- [EXERCISE DESCRIPTION] Extend the comment below about the insurance mandate and empathy, picking up right after its final sentence.

- [SELECTED PASSAGE]
· · · ·


    This leads to my number 2. If the states cannot nullify, then they can challenge the constitutionality of the thing. The snarky comment about terrorists found its genesis in another article I read on this blog about the importance of the rule of law. If this thing is not a complete abortion of that principle, then no terrorist is safe. You cannot credibly argue that it is not ok to subject a jihadist to some emotional discomfort, while arguing that it is ok to throw me in jail (or kill me for resisting arrest by whatever means possible) for not buying government-mandated and approved insurance. By the way, that wonderful high-deductible plan I had? It is now illegal. I also got a letter from my family doctor. He will no longer take insurance of any kind. Good job, superheroes of empathy.

    And my comment about violence of the law? That's what law is. It is nothing more than violence – or threat thereof – candied over by the consent of the violated.

  5. Brian says:

    The fragile emotions I referred to? This legal violence visited upon me and my family finds its cause in the frail emotions of a few people who find it utterly horrifying that someone else might not have insurance. But the true narcissistic nature of that so-called empathy they feel reveals itself when they can only imagine themselves in that place, never considering why another person might choose not to have insurance. Those reasons might include the fact that they are young and healthy and do not want it, or that they might pay directly. When one looks at the numbers, there are not that many people who are truly without insurance for reasons beyond their control, despite the endless theater of sobs the democrats are so fond of subjecting us to. Certainly not enough to criminalize the choice to not have it. But back to empathy and narcissism. Empathy is nothing more than projecting oneself into the circumstance of another, while completely effacing the values and conscience of the individual into whose world the empathizer has been crudely copy-pasted. The narcissism is the belief that eradicating the one empathized with in the process yields anything meaningful. If a fat pasty, comfortable middle-class American had to work in a sweat shop, then he would think it something awful. So it must, then, be awful in such absolute terms that the guy who thanks his god every day that he isn't dying of starvation waiting for crops grow in his barren plot needs to be disabused of his false consciousness and sent back to his field. If some fat pasty middle class guy would hate making soccer balls in a warm room, then by God and by law, so must everyone! That's the ultimate narcissism of empathy.

· · · ·

- [EXTRACTED MATERIAL]
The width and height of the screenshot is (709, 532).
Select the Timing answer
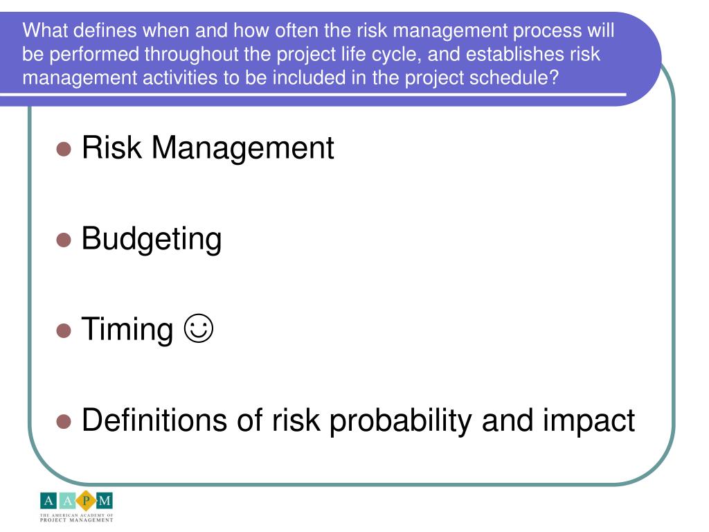coord(127,329)
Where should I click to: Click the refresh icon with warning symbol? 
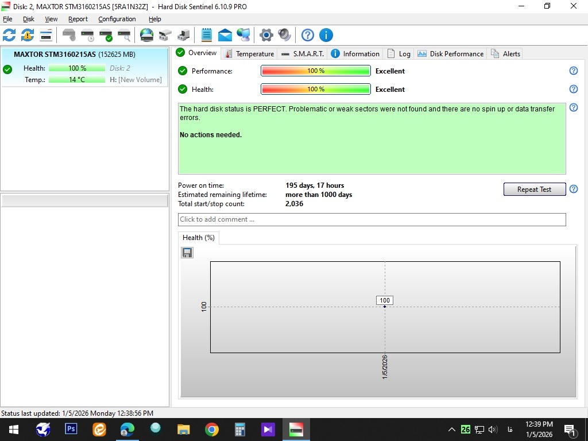[28, 35]
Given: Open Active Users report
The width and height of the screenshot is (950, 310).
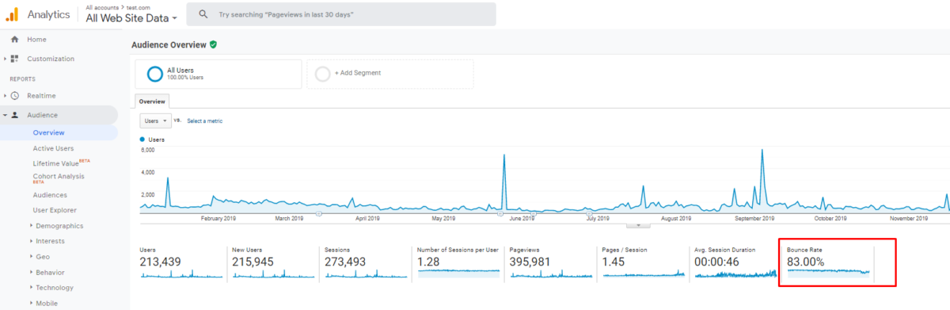Looking at the screenshot, I should point(53,148).
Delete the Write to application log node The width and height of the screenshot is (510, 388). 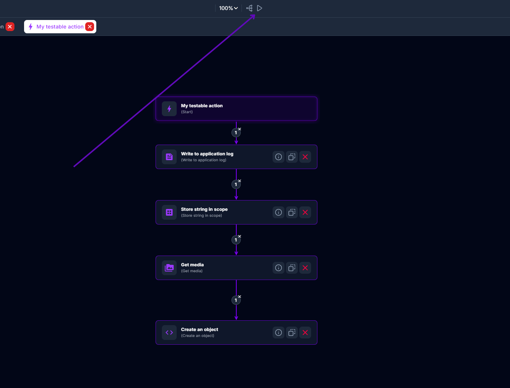tap(305, 157)
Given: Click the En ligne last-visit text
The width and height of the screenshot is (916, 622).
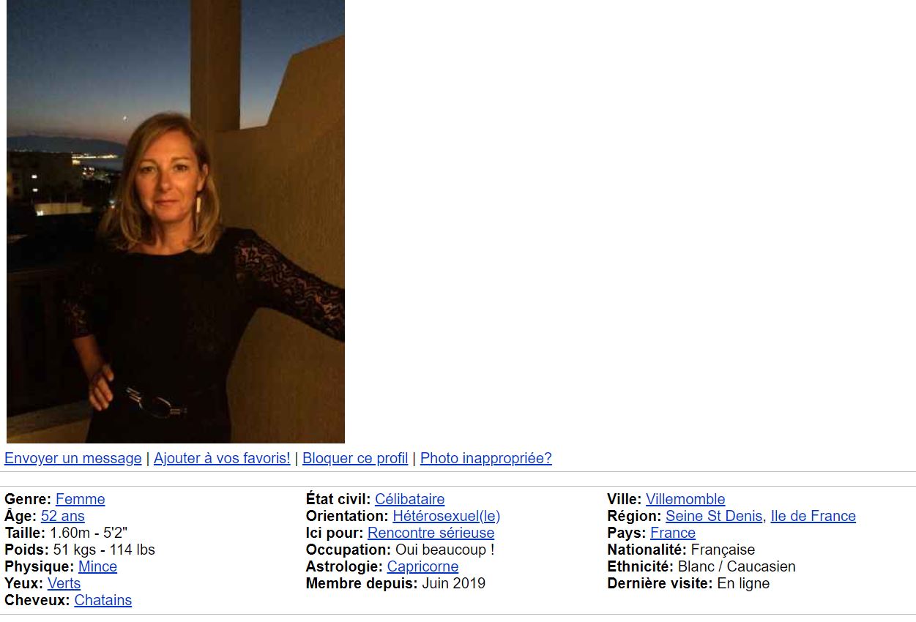Looking at the screenshot, I should [x=743, y=583].
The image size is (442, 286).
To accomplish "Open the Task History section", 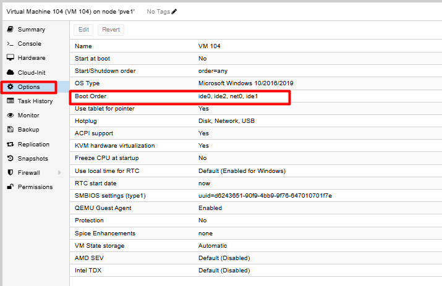I will pos(35,101).
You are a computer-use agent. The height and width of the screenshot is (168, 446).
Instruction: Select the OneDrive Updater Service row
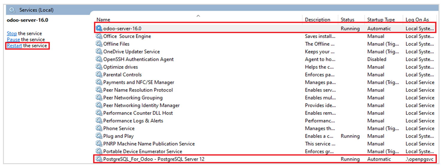click(131, 52)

· · · ·

- [RESPONSE BOX]
    Anyway, these challenges to the constitutionality of this beast can be based on any of the amendments I listed. It can also be challenged on commerce clause grounds, as even Gonzales vs Raich did not contemplate such an expansive power. If this stands, it means not only that the government can outlaw growing marijuana for personal use that never crosses state lines (as ruled under Raich), but it can also force you to buy and consume it if it wanted to. No matter what narrow and immediate utopian ends you have in mind for the purpose of cosmic health insurance coverage, you'd have to be pretty dull and shortsighted to not see, and be frightened by, the broader implications of that idea.

    Now, my third option was much shorter and simpler. Basically it means that if the Supreme Court challenges fail, then there is the ultimate option: calling a constitutional convention. All you need is 2/3s to get that process started. If the Supreme Court won't declare this monstrosity unconstitutional, then its time to write a new constitution free of the perversions and contortions of past SC rulings. Or we could just dissolve the union. My comment about the 37 states referred to nullification, not the convention, though I am sure that the same states that would vote to nullify would also vote to call a convention.

    The fourth one is civil disobedience. I plan on it. I refuse to have anything to do with this. I will get fined, yes. I will refuse to pay the fine. They might not come for me right away, but they will, eventually. Every coercive scheme ultimately must resort to force in the face of opposition.

    I hope this has clarified things.